Gemerlap Artis, Malaikat Kubur dan Kinclong Investasi Bodong

CANALBERITA.COM – Makin hari deretan artis yang dipanggil dan diperiksa oleh penyidik polisi makin banyak terkait dengan kasus dugaan investasi bodong.
Semakin ramai diperiksa, semakin ramai juga wacana dan pertanyaan, bukankah para artis juga memiliki hak atas upah atau prestasi yang mereka lakukan dari si pemberi kerja atau pemberi kontrak, yang kemudian dituduh sebagai pelaku penipuan, penggelapan dan pencucian uang?

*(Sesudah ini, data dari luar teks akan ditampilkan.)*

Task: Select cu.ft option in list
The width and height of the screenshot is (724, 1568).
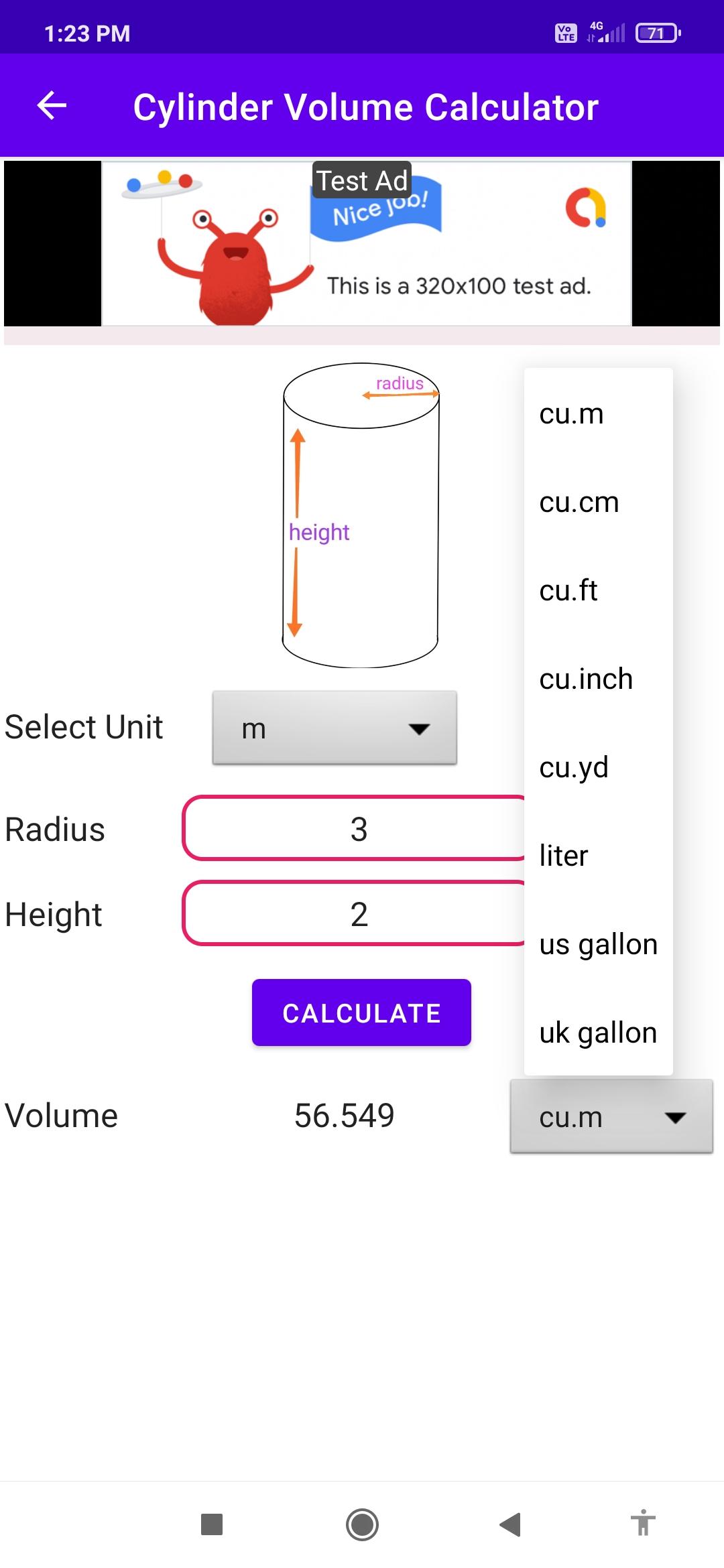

Gambaran singkat di atas jelas dan klasik, ada benturan hak hukum antara si artis dengan penegak hukum plus masyarakat.

Salah satu hak hukum para artis adalah mereka dianggap memiliki itikad baik. Walaupun demikian, harus tetap ada yang diuji: Apakah mereka benar-benar memiliki itikad baik?

Itikad baik artinya, tidak tahu sumber keuangan, tidak tahu cara kerja pemberi pekerjaan atau pemberi uang. Atau bahkan tidak terlibat dalam pekerjaan si pemberi uang atau materi.

Lalu bagaimana dengan proses hukum dan beban pembuktian? Beban ini ada di tangan penyidik. Prosesnya patut memperhatikan due process of law yang sudah diatur dalam aturan main hukum yang berlaku.

Sampai disini, sudah saatnya para artis dan seleb ‘kudu’ paham hukum acaranya. Tidak boleh mudah menyerahkan bukti atau materi yang diberikan tanpa adanya bukti kejahatan: terlibat dalam kejahatan dan hasil diberikan ke si artis, dan bukti mengetahui kejelasan atau tidaknya jenis usaha yang dilakukan.

Dalam hukum ini disebut sebagai ‘turut serta’.

Jika tetap harus disita, maka harus jelas untuk proses penyidikan atau pembuktian apa. Sebaliknya jika memang harus disita, akan tetapi si artis atau seleb membutuhkan materi tersebut bisa dilakukan pelepasan beban sita atas dasar atau alasan-alasan tertentu yang melampai hukum, seperti biaya hidup.

Intinya, tidak perlu panik di balik menor dan gemerlapnya kehidupan artis dan seleb.

Kasus pemidanaan ini menjadi pelajaran penting atas praktik yang tidak terkoreksi selama ini. Para artis dan seleb menikmati ‘decak kagum’ masyarakat. Padahal, ada sejumlah rantai sosial ekonomi yang membelenggu antara hubungan artis dengan masyarakat.

Para artis hidup dari konsumsi masyarakat atas performa produk, visual atau ekspresi para artis. Baik itu produk barang ketika artis menjadi brand ambassador, endorsement, hingga pengisi acara pelbagai acara.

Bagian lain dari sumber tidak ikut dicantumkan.